§ PROBLEM: Reproduce every line below exactly as written; do not include the images.

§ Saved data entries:
• • • • •

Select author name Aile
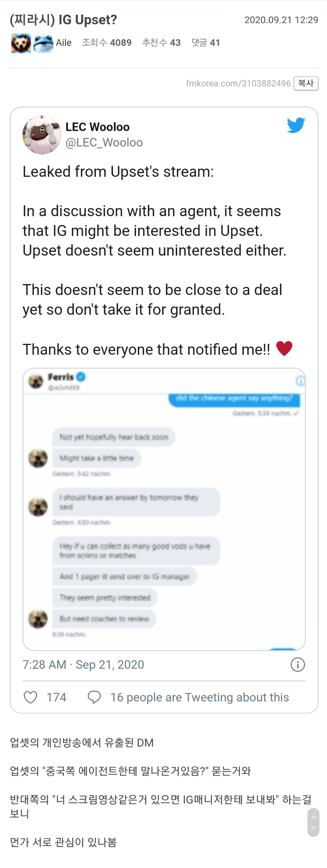This screenshot has height=868, width=327. (64, 43)
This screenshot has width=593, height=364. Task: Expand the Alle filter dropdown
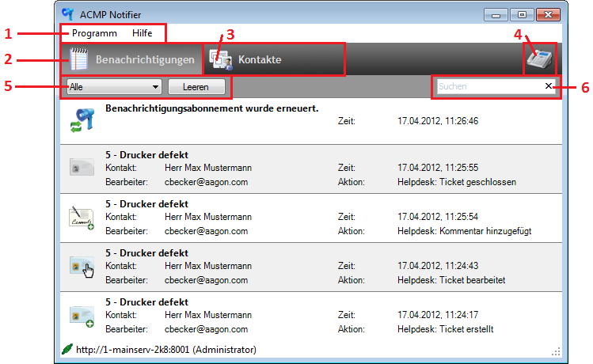coord(115,86)
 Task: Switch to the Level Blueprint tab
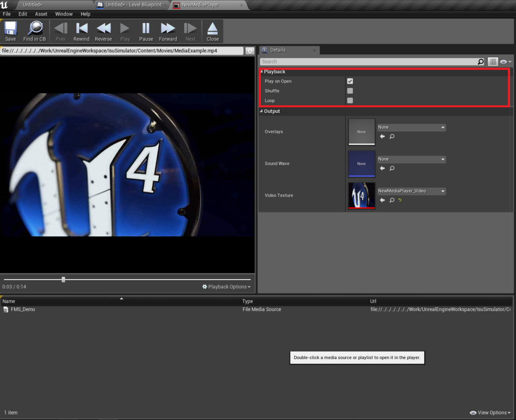pyautogui.click(x=133, y=5)
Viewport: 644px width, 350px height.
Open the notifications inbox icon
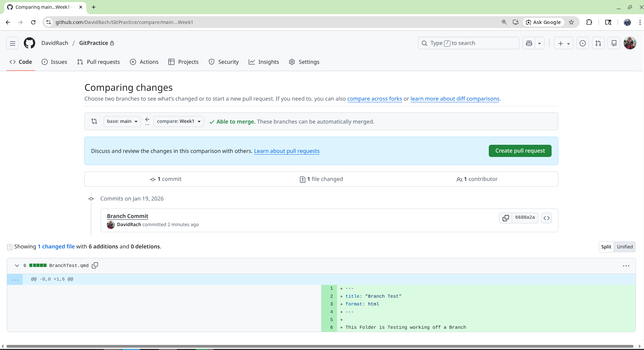coord(614,43)
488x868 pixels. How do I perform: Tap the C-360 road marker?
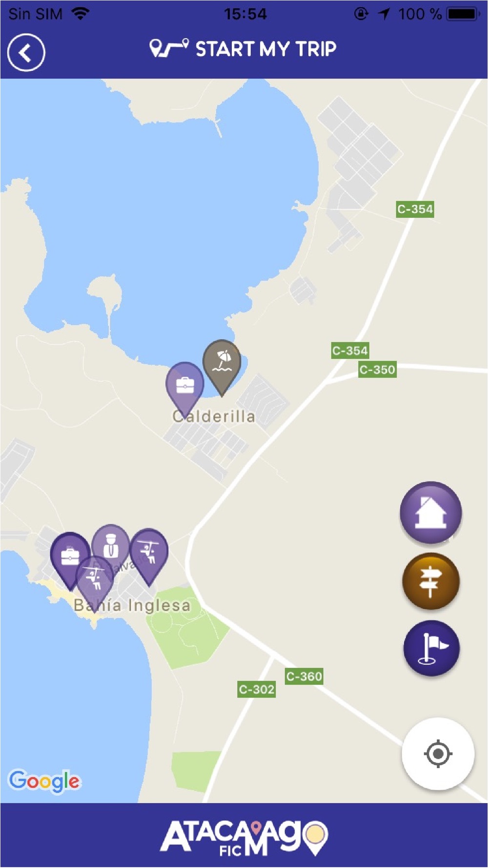304,676
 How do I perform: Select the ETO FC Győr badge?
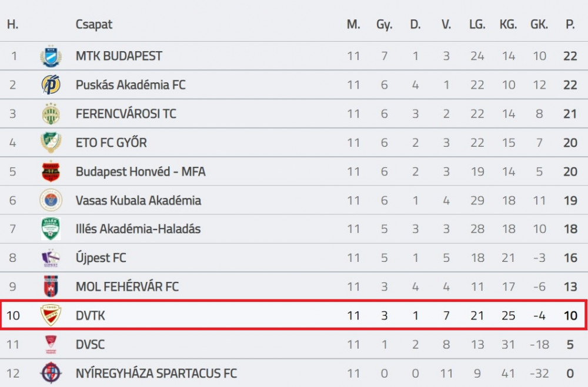click(51, 143)
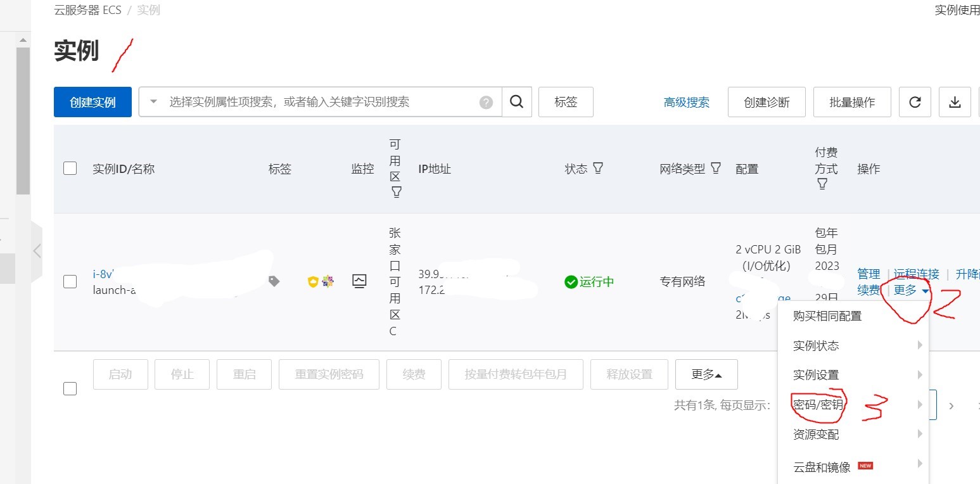Open the bottom 更多 batch dropdown
The image size is (980, 484).
(706, 374)
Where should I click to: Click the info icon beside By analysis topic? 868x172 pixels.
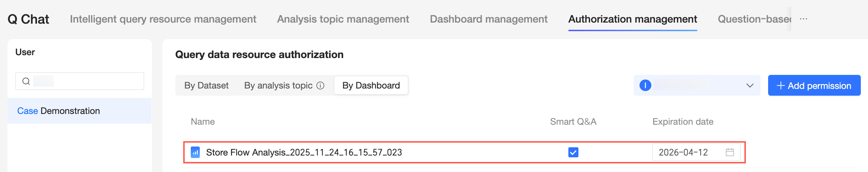[320, 86]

• • • • •

§ REPLY:
Select author name Aile
This screenshot has height=868, width=327. (64, 43)
This screenshot has width=593, height=364. Task: Expand the Alle filter dropdown
coord(115,86)
 Task: Switch to the Level Blueprint tab
pyautogui.click(x=133, y=5)
Viewport: 644px width, 350px height.
Open the notifications inbox icon
coord(614,43)
488x868 pixels. How do I perform: Tap the C-360 road marker?
304,676
 How do I perform: Select the ETO FC Győr badge?
click(51, 143)
Open the bottom 更多 batch dropdown
The image size is (980, 484).
(706, 374)
Where should I click to: Click the info icon beside By analysis topic? 868x172 pixels.
[320, 86]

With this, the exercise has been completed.